▸ Excerpted records
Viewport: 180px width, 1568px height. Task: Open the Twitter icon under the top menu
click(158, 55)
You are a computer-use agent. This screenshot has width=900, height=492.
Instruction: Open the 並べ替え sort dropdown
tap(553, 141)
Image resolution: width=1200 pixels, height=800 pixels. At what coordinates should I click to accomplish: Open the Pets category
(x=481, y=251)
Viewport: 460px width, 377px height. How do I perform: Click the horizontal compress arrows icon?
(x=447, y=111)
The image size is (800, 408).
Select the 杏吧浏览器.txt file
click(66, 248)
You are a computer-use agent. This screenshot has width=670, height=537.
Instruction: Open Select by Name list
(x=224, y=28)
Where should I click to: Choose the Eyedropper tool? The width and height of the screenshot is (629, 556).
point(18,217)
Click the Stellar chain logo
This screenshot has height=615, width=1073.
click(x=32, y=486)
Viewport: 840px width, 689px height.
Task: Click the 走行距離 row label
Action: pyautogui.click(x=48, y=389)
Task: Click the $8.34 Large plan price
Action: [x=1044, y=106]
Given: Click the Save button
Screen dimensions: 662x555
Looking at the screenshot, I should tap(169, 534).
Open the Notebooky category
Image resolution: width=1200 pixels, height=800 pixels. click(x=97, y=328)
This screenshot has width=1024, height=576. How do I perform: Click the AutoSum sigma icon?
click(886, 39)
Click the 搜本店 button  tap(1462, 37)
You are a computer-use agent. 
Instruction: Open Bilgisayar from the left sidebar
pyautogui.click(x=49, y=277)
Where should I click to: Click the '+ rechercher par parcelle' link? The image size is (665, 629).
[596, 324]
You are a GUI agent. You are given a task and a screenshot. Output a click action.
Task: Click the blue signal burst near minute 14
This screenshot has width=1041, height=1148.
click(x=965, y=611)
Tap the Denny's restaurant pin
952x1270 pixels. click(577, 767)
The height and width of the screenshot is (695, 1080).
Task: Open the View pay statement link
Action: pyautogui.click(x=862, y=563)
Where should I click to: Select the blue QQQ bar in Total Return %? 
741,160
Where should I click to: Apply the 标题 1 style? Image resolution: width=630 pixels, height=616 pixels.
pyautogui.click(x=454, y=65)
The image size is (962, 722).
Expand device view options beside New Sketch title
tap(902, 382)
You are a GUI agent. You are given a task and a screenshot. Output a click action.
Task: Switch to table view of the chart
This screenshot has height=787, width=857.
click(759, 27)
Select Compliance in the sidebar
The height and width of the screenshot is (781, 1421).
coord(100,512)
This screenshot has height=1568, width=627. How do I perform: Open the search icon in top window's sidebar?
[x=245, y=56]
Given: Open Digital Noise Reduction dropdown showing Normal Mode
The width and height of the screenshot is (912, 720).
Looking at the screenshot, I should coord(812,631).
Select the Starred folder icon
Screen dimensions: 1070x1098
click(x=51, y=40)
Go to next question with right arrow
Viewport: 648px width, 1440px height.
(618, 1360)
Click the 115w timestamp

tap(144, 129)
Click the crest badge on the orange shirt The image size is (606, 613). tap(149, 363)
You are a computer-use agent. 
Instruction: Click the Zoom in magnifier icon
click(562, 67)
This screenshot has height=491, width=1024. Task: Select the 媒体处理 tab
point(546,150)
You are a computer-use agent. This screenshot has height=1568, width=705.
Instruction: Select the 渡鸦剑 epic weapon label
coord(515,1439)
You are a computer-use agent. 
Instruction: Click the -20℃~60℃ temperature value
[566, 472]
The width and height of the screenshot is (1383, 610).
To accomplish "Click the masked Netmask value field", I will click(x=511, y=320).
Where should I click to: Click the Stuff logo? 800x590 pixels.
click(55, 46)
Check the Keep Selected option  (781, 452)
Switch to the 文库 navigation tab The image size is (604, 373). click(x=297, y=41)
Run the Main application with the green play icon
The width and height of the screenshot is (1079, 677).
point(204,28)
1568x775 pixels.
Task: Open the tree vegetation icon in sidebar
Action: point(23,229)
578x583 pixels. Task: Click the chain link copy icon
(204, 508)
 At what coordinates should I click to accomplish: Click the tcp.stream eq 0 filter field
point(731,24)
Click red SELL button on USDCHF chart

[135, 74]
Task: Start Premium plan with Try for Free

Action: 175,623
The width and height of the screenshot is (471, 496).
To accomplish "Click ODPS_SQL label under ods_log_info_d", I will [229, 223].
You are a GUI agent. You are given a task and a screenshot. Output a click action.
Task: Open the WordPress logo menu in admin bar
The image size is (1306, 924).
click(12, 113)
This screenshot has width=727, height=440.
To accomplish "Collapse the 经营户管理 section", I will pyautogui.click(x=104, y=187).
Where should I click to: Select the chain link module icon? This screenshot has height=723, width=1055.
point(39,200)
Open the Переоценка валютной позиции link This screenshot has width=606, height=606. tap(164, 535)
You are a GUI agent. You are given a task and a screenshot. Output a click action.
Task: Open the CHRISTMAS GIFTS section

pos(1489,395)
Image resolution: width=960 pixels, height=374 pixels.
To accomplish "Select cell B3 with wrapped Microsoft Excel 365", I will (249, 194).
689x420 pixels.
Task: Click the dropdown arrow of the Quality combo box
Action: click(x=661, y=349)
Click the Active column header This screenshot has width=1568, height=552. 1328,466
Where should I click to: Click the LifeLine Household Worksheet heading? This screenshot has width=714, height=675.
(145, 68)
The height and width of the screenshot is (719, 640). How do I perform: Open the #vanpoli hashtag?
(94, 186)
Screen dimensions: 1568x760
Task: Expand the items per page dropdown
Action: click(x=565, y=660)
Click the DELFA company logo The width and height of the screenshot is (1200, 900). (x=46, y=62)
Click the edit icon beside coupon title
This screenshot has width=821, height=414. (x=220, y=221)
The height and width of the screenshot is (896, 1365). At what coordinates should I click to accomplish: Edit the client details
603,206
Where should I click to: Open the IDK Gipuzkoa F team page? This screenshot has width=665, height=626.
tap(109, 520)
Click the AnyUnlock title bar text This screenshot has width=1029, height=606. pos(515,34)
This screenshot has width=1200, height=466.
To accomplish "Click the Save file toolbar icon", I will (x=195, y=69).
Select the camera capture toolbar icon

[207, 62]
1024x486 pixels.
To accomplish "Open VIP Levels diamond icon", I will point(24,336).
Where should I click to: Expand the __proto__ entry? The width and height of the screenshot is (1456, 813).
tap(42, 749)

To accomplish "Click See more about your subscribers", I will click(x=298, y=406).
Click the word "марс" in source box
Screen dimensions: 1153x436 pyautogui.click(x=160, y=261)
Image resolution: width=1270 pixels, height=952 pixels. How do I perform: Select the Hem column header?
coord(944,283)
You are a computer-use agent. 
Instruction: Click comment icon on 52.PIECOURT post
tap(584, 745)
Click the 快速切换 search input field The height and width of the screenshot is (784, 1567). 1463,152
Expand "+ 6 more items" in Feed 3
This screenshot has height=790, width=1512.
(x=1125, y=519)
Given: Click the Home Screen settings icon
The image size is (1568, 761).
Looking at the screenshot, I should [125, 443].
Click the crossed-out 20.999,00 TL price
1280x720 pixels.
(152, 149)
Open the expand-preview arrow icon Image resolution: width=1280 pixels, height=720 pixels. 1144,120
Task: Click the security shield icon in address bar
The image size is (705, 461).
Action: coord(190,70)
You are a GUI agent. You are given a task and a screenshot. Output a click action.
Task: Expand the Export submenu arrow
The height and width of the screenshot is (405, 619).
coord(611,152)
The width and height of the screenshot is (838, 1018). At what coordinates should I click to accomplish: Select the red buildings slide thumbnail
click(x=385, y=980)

▸ The task
Write the listing out again, word for word, in its entirety.

▸ Response to the exercise
Viewport: 180px width, 1568px height. Task: Open the Twitter icon under the top menu
click(158, 55)
You are a computer-use agent. This screenshot has width=900, height=492.
Instruction: Open the 並べ替え sort dropdown
tap(553, 141)
Image resolution: width=1200 pixels, height=800 pixels. At what coordinates should I click to accomplish: Open the Pets category
(x=481, y=251)
Viewport: 460px width, 377px height. How do I perform: Click the horizontal compress arrows icon?
(x=447, y=111)
The image size is (800, 408).
Select the 杏吧浏览器.txt file
click(66, 248)
You are a computer-use agent. This screenshot has width=670, height=537.
Instruction: Open Select by Name list
(x=224, y=28)
Where should I click to: Choose the Eyedropper tool? The width and height of the screenshot is (629, 556).
point(18,217)
Click the Stellar chain logo
This screenshot has height=615, width=1073.
click(x=32, y=486)
Viewport: 840px width, 689px height.
Task: Click the 走行距離 row label
Action: pyautogui.click(x=48, y=389)
Task: Click the $8.34 Large plan price
Action: [x=1044, y=106]
Given: Click the Save button
Screen dimensions: 662x555
Looking at the screenshot, I should tap(169, 534).
Open the Notebooky category
Image resolution: width=1200 pixels, height=800 pixels. click(x=97, y=328)
This screenshot has width=1024, height=576. How do I perform: Click the AutoSum sigma icon?
click(886, 39)
Click the 搜本店 button  tap(1462, 37)
You are a computer-use agent. 
Instruction: Open Bilgisayar from the left sidebar
pyautogui.click(x=49, y=277)
Where should I click to: Click the '+ rechercher par parcelle' link? The image size is (665, 629).
[596, 324]
You are a GUI agent. You are given a task and a screenshot. Output a click action.
Task: Click the blue signal burst near minute 14
This screenshot has width=1041, height=1148.
click(x=965, y=611)
Tap the Denny's restaurant pin
952x1270 pixels. click(577, 767)
The height and width of the screenshot is (695, 1080).
Task: Open the View pay statement link
Action: pyautogui.click(x=862, y=563)
Where should I click to: Select the blue QQQ bar in Total Return %? 
741,160
Where should I click to: Apply the 标题 1 style? Image resolution: width=630 pixels, height=616 pixels.
pyautogui.click(x=454, y=65)
The image size is (962, 722).
Expand device view options beside New Sketch title
tap(902, 382)
You are a GUI agent. You are given a task and a screenshot. Output a click action.
Task: Switch to table view of the chart
This screenshot has height=787, width=857.
click(759, 27)
Select Compliance in the sidebar
The height and width of the screenshot is (781, 1421).
coord(100,512)
This screenshot has height=1568, width=627. How do I perform: Open the search icon in top window's sidebar?
[x=245, y=56]
Given: Open Digital Noise Reduction dropdown showing Normal Mode
The width and height of the screenshot is (912, 720).
Looking at the screenshot, I should coord(812,631).
Select the Starred folder icon
Screen dimensions: 1070x1098
click(x=51, y=40)
Go to next question with right arrow
Viewport: 648px width, 1440px height.
(618, 1360)
Click the 115w timestamp

tap(144, 129)
Click the crest badge on the orange shirt The image size is (606, 613). tap(149, 363)
You are a computer-use agent. 
Instruction: Click the Zoom in magnifier icon
click(562, 67)
This screenshot has height=491, width=1024. Task: Select the 媒体处理 tab
point(546,150)
You are a computer-use agent. This screenshot has height=1568, width=705.
Instruction: Select the 渡鸦剑 epic weapon label
coord(515,1439)
You are a computer-use agent. 
Instruction: Click the -20℃~60℃ temperature value
[566, 472]
The width and height of the screenshot is (1383, 610).
To accomplish "Click the masked Netmask value field", I will click(x=511, y=320).
Where should I click to: Click the Stuff logo? 800x590 pixels.
click(55, 46)
Check the Keep Selected option  (781, 452)
Switch to the 文库 navigation tab The image size is (604, 373). click(x=297, y=41)
Run the Main application with the green play icon
The width and height of the screenshot is (1079, 677).
point(204,28)
1568x775 pixels.
Task: Open the tree vegetation icon in sidebar
Action: point(23,229)
578x583 pixels. Task: Click the chain link copy icon
(204, 508)
 At what coordinates should I click to accomplish: Click the tcp.stream eq 0 filter field
point(731,24)
Click red SELL button on USDCHF chart

[135, 74]
Task: Start Premium plan with Try for Free

Action: 175,623
The width and height of the screenshot is (471, 496).
To accomplish "Click ODPS_SQL label under ods_log_info_d", I will [229, 223].
You are a GUI agent. You are given a task and a screenshot. Output a click action.
Task: Open the WordPress logo menu in admin bar
The image size is (1306, 924).
click(12, 113)
This screenshot has width=727, height=440.
To accomplish "Collapse the 经营户管理 section", I will pyautogui.click(x=104, y=187).
Where should I click to: Select the chain link module icon? This screenshot has height=723, width=1055.
point(39,200)
Open the Переоценка валютной позиции link This screenshot has width=606, height=606. tap(164, 535)
You are a GUI agent. You are given a task and a screenshot. Output a click action.
Task: Open the CHRISTMAS GIFTS section

pos(1489,395)
Image resolution: width=960 pixels, height=374 pixels.
To accomplish "Select cell B3 with wrapped Microsoft Excel 365", I will (249, 194).
689x420 pixels.
Task: Click the dropdown arrow of the Quality combo box
Action: click(x=661, y=349)
Click the Active column header This screenshot has width=1568, height=552. 1328,466
Where should I click to: Click the LifeLine Household Worksheet heading? This screenshot has width=714, height=675.
(145, 68)
The height and width of the screenshot is (719, 640). How do I perform: Open the #vanpoli hashtag?
(94, 186)
Screen dimensions: 1568x760
Task: Expand the items per page dropdown
Action: click(x=565, y=660)
Click the DELFA company logo The width and height of the screenshot is (1200, 900). (x=46, y=62)
Click the edit icon beside coupon title
This screenshot has width=821, height=414. (x=220, y=221)
The height and width of the screenshot is (896, 1365). At what coordinates should I click to accomplish: Edit the client details
603,206
Where should I click to: Open the IDK Gipuzkoa F team page? This screenshot has width=665, height=626.
tap(109, 520)
Click the AnyUnlock title bar text This screenshot has width=1029, height=606. pos(515,34)
This screenshot has width=1200, height=466.
To accomplish "Click the Save file toolbar icon", I will (x=195, y=69).
Select the camera capture toolbar icon

[207, 62]
1024x486 pixels.
To accomplish "Open VIP Levels diamond icon", I will point(24,336).
Where should I click to: Expand the __proto__ entry? The width and height of the screenshot is (1456, 813).
tap(42, 749)

To accomplish "Click See more about your subscribers", I will click(x=298, y=406).
Click the word "марс" in source box
Screen dimensions: 1153x436 pyautogui.click(x=160, y=261)
Image resolution: width=1270 pixels, height=952 pixels. How do I perform: Select the Hem column header?
coord(944,283)
You are a computer-use agent. 
Instruction: Click comment icon on 52.PIECOURT post
tap(584, 745)
Click the 快速切换 search input field The height and width of the screenshot is (784, 1567). 1463,152
Expand "+ 6 more items" in Feed 3
This screenshot has height=790, width=1512.
(x=1125, y=519)
Given: Click the Home Screen settings icon
The image size is (1568, 761).
Looking at the screenshot, I should [125, 443].
Click the crossed-out 20.999,00 TL price
1280x720 pixels.
(152, 149)
Open the expand-preview arrow icon Image resolution: width=1280 pixels, height=720 pixels. 1144,120
Task: Click the security shield icon in address bar
The image size is (705, 461).
Action: coord(190,70)
You are a GUI agent. You are given a task and a screenshot. Output a click action.
Task: Expand the Export submenu arrow
The height and width of the screenshot is (405, 619).
coord(611,152)
The width and height of the screenshot is (838, 1018). At what coordinates should I click to accomplish: Select the red buildings slide thumbnail
click(x=385, y=980)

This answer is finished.